Monday, July 28, 2008

Canada better than U.S. for corporate taxes: KPMG

Canada has a more competitive tax system for companies than the United States, according to a KPMG study released Monday.

KPMG says Canada, often thought of as a high-tax country, scored third-best out of 10 countries according to the consultancy's total tax index.

The Canadian score placed this country ahead of seven other major industrialized economies, including the U.S., the United Kingdom and Japan. Only Mexico and the Netherlands posted a better, or lower score, than Canada.

"A lot of governments have been trying to make Canada more competitive for business. And that quest is continuing," says Greg Wiebe, KPMG’s Canadian managing partner for tax.

“The average person on the street has a view of Canada (as a high tax country) because of their personal tax rates. But, the U.S. has one of the highest corporate income tax rates in the world," he said.
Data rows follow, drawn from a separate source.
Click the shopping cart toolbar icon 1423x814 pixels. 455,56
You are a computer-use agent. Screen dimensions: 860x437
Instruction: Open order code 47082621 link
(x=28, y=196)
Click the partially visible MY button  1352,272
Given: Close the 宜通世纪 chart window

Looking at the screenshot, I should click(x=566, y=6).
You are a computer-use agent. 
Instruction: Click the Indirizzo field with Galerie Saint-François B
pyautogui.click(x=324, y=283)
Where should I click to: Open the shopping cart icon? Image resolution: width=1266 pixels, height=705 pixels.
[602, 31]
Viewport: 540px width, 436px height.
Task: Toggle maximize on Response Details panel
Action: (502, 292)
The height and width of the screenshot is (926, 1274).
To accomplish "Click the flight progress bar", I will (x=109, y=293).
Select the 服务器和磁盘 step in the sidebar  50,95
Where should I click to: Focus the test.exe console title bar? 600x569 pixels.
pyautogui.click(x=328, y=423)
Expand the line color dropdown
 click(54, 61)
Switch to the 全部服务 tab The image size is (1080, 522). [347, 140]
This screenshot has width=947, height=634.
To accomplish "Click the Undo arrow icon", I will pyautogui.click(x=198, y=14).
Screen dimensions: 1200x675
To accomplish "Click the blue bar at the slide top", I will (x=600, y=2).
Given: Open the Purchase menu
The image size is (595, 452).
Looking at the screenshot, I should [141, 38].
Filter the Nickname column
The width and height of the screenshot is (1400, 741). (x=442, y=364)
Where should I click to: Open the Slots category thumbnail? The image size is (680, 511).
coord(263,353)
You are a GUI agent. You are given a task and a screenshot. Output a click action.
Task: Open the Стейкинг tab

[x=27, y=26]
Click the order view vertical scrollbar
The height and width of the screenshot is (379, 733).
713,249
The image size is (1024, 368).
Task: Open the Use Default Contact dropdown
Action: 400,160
KPMG's total tax index attempts to look at taxes at all three levels of government rather than merely adding up the posted corporate tax rates. KPMG examined corporate rates, capital taxes, sales taxes, property taxes among other factors to arrive at its index.

Overall, Canada scored 78.3 in the KPMG study compared to 100 for the United States and 120.8 for Japan.

A lower score indicates a tax system that is more favourable to business while a higher score would mean that country is less business-friendly.

One reason for Canada's strong showing is the policy whereby some provinces reduce corporate taxes by implementing a variety of tax holidays and tax credits for various firms, according to the study.

"For instance, we don't have a lot of additional tax burden (for companies) hiring workers," Wiebe said.

A company only contributes to the Canadian Pension Plan and the country's Old Age Security system for a new employee, he said. That situation differs from Europe where businesses are forced to make a number of additional government payments for each new employee, Wiebe noted.

KPMG also examined 35 major cities worldwide for tax competitiveness with Canada's urban areas scoring well.

Vancouver posted the best showing at fourth. Montreal was sixth in the KPMG ranking while Toronto was seventh.

San Juan, Puerto Rico, was the best tax city, according to the study.

Some smaller Canadian cites, such as Halifax, Calgary and Edmonton, fared even better than heavyweights Vancouver, Montreal and Toronto, in the study, Wiebe said.

In fact, nine smaller urban areas had total tax burdens lower that Vancouver's 75, according to KPMG.

Tax competitiveness is often linked to economic growth. Countries with the most business-friendly regimes also should score well in terms of economic expansion.

According to the Organization for Economic Co-operation and Development (OECD), Mexico and the Netherlands should post better economic growth in 2008 and 2009 than either the U.S. or the U.K.

Canada is expected to beat out both the U.S. and U.K. in gross domestic product growth in 2009.